Official U.S. jobs data are sorely needed at a time when a slowdown in immigration and AI-related job cuts are making it difficult to assess the health of the labor market, and private data are no substitute, former Bureau of Labor Statistics Commissioner Katharine Abraham told MNI.
The October household survey from which the unemployment rate is calculated is unlikely to be collected, she said as the record federal government shutdown forced a second straight missed publication of the BLS's closely-watched monthly employment report Friday.
"We were starting to see upticks in long-term unemployment. Employers are not hiring as much, and it seems like there’s a lot of caution in bringing people on board," she said in an interview. "AI is also a factor. You’re starting to see companies talking about not hiring or laying people off because they can be more efficient."

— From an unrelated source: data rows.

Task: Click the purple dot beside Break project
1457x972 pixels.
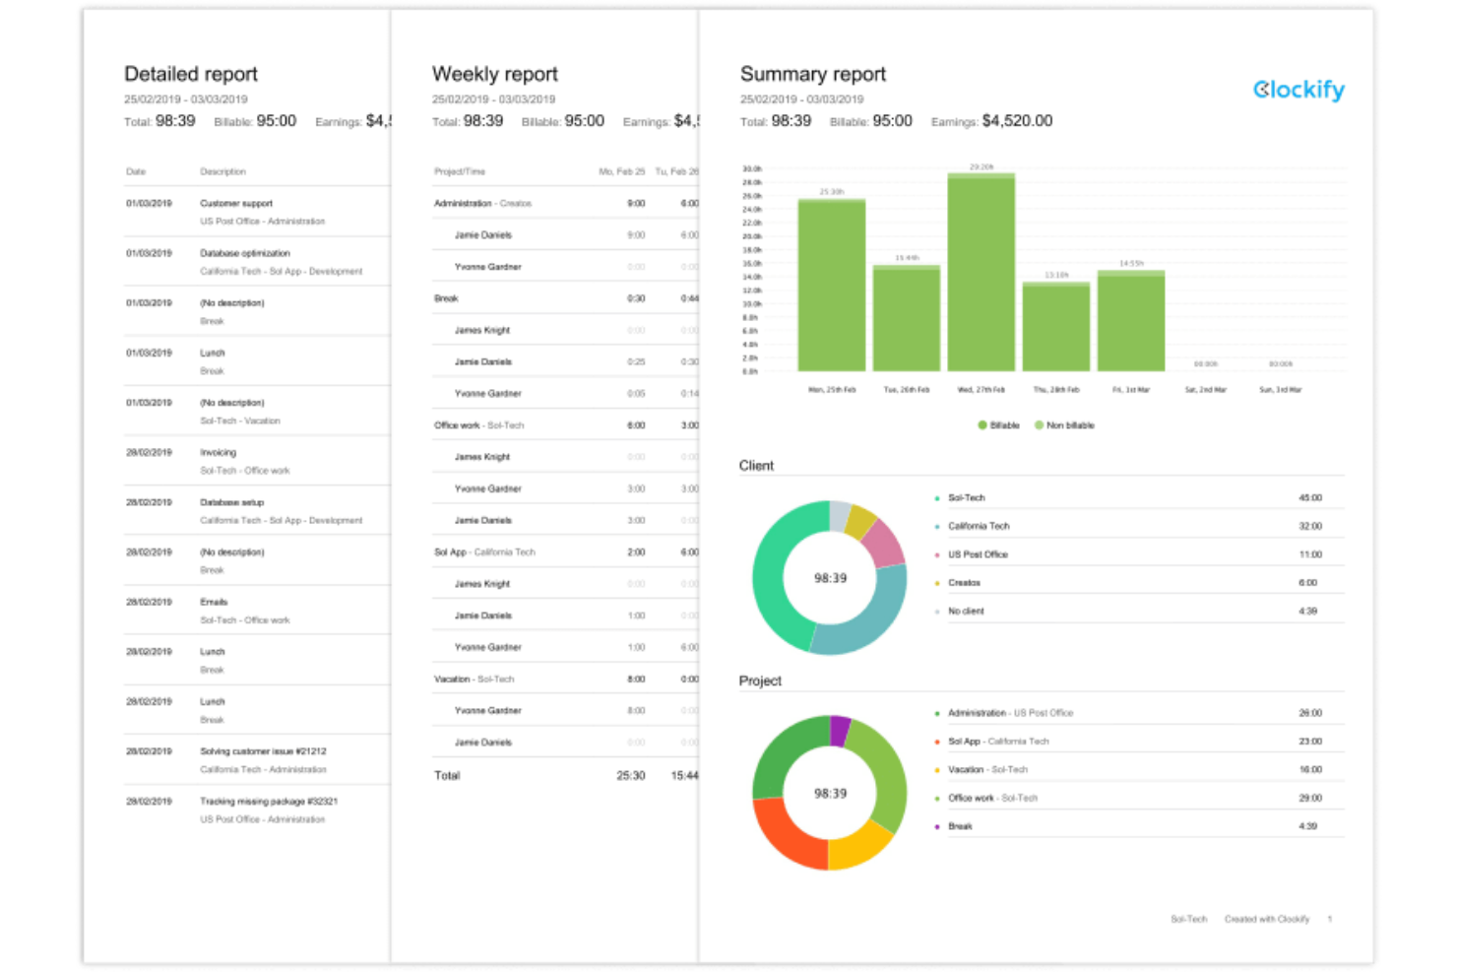Action: tap(937, 826)
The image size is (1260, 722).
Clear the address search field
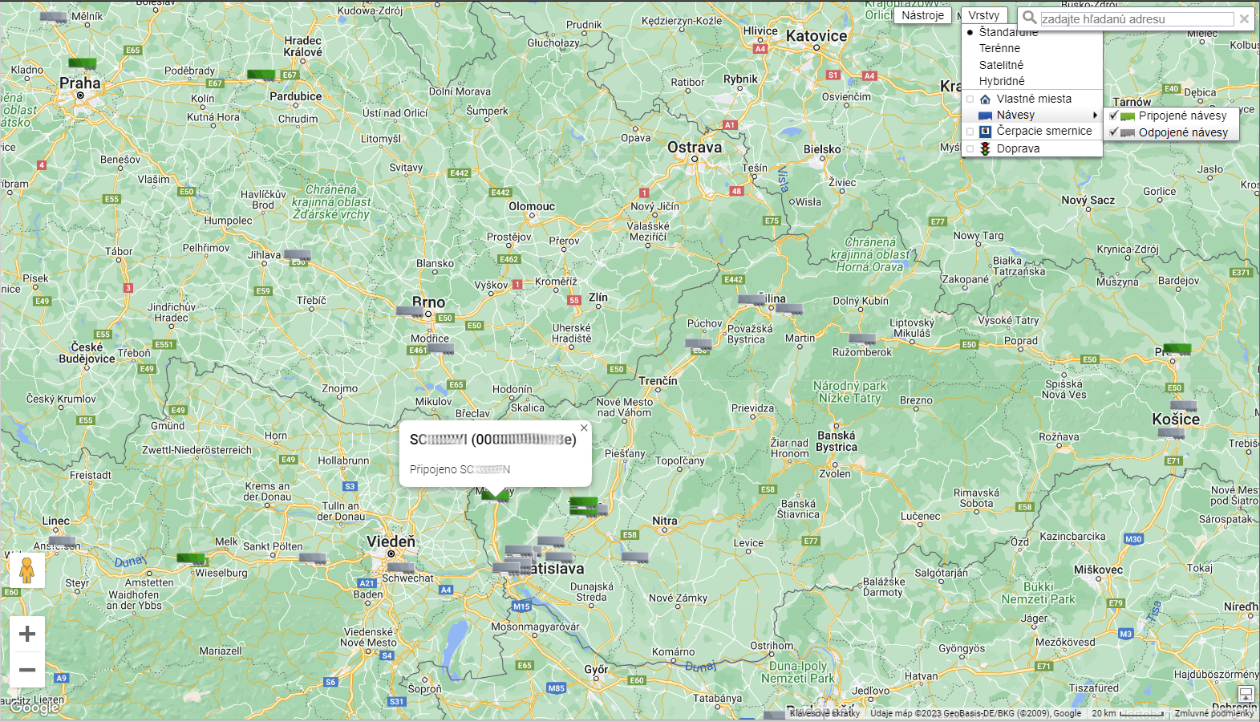pos(1244,18)
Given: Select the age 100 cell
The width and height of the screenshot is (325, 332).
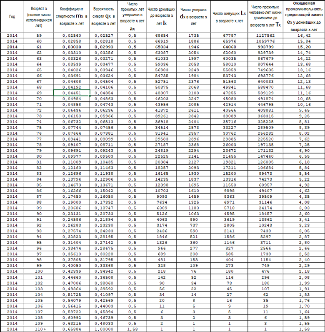Looking at the screenshot, I should click(x=39, y=271).
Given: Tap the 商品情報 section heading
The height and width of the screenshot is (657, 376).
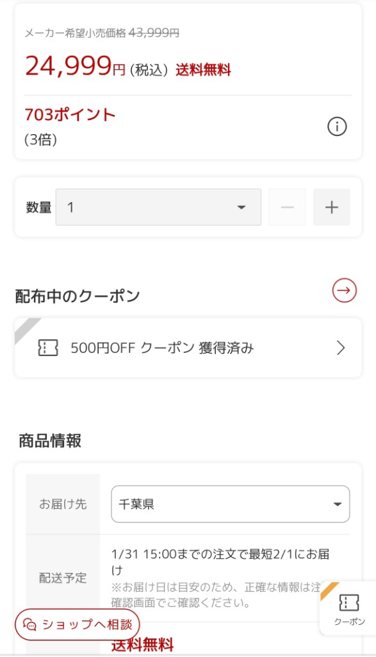Looking at the screenshot, I should (x=50, y=441).
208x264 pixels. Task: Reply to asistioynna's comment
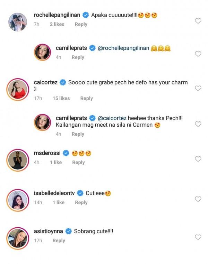tap(59, 240)
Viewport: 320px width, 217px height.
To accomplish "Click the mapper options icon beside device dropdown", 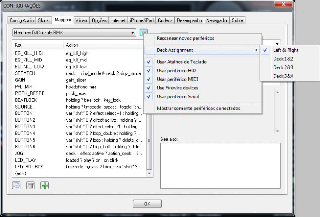I will (x=144, y=32).
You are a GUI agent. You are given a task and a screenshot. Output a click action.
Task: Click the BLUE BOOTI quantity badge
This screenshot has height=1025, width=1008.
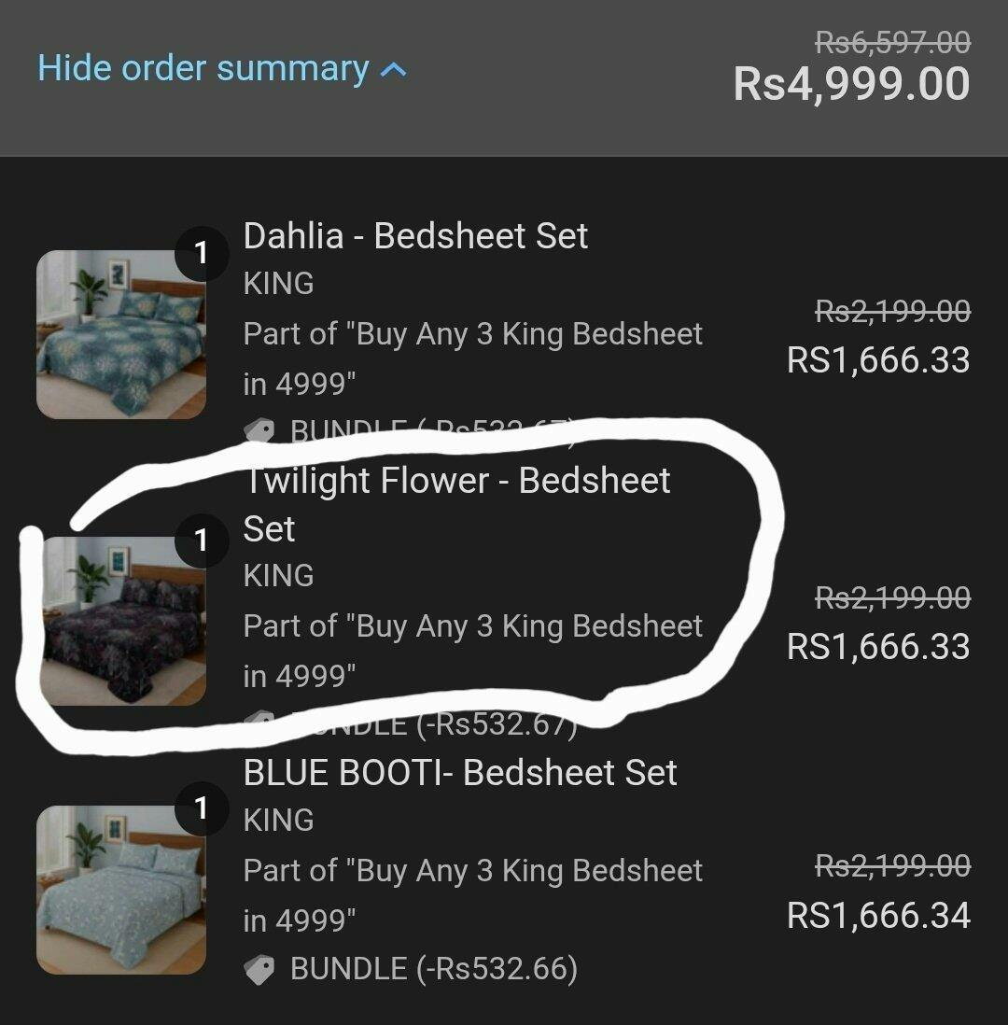click(x=201, y=808)
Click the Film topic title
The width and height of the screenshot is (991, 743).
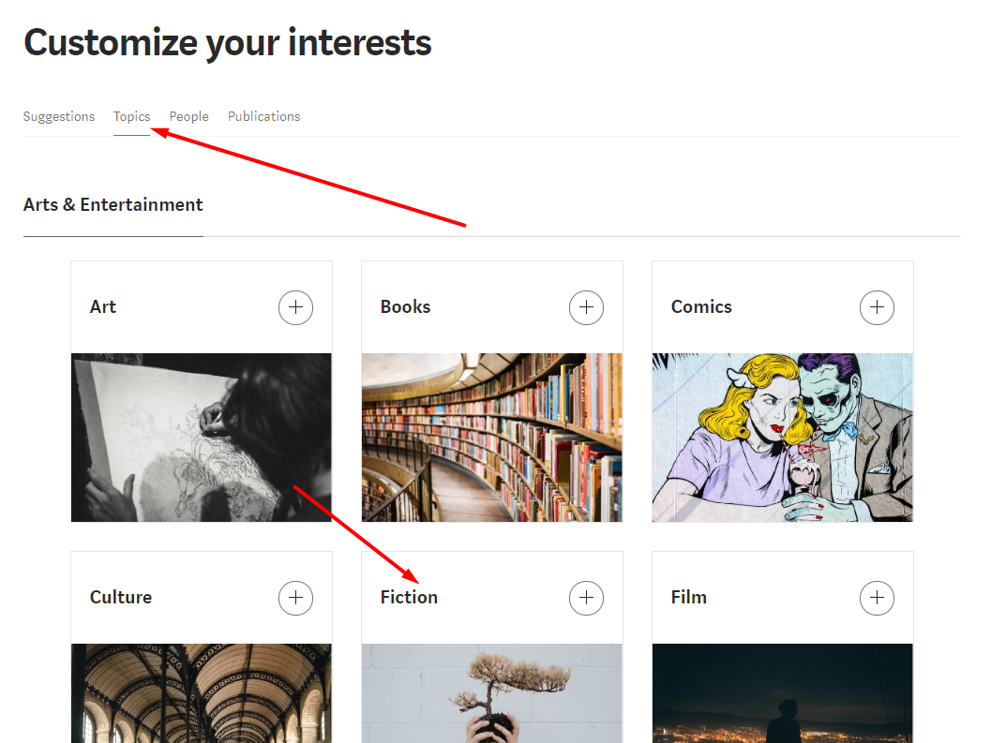click(689, 598)
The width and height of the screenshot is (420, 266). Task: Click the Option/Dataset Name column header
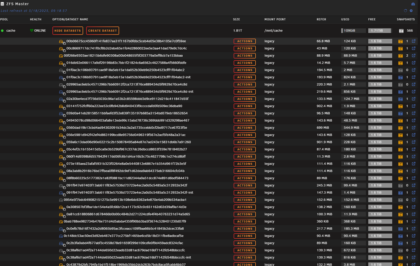70,19
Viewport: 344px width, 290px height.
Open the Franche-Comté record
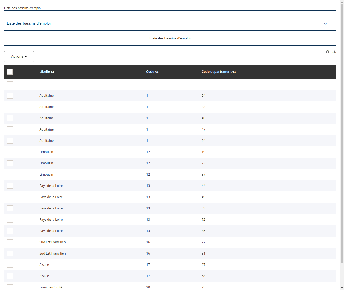coord(51,287)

On the other hand, with a large decline in immigration, the number of new jobs needed to hold the unemployment rate steady has fallen to something like 50,000 a month from some 120,000 a year ago, she said. "That would be a natural explanation of why payrolls has slowed, not necessarily an indication we’re not keeping pace with new workers becoming available."
"It’s hard to parse out all of these conflicting signals, so it’s a time when having good current data seems particularly important."
HOLE IN THE DATA
Various sources of private sector data can enrich an understanding of the labor market, but they rely on official benchmarks and offer only a partial view of the U.S. economy, said Abraham, economist at University of Maryland.
A payroll service provider like ADP adjusts its customer-generated data to the Labor Department's quarterly census of employment and wages, so it can upweight industry cells where there's less representation among their customers to come up with a more representative measure, she said. "If they didn’t have benchmark data, they couldn’t do that."
It would be difficult for the BLS to ask about the original reference week for October belatedly, as it did following the 1995-1996 and 2013 shutdowns, she said. In those episodes, surveys were conducted just a week late. Now, much more time has passed and respondents are likely to make errors in recalling what they were doing weeks earlier.
Operationally, changing the November questions and reprogramming the computerized survey instruments would also be difficult, she said. "There will probably will be a hole in the data." (See MNI INTERVIEW: US BLS On Track To Miss Nov CPI Report -Beach)
CPI data that's typically collected physically from stores and doctors offices may be lost as well for as long as the shutdown continues, Abraham said. If the BLS manages to collect November price data, it may put out an estimate of the one-month change for October, linearly interpolating from the November price index levels, she said.
"It would be better if they did so there’s a monthly number people could work with," she said.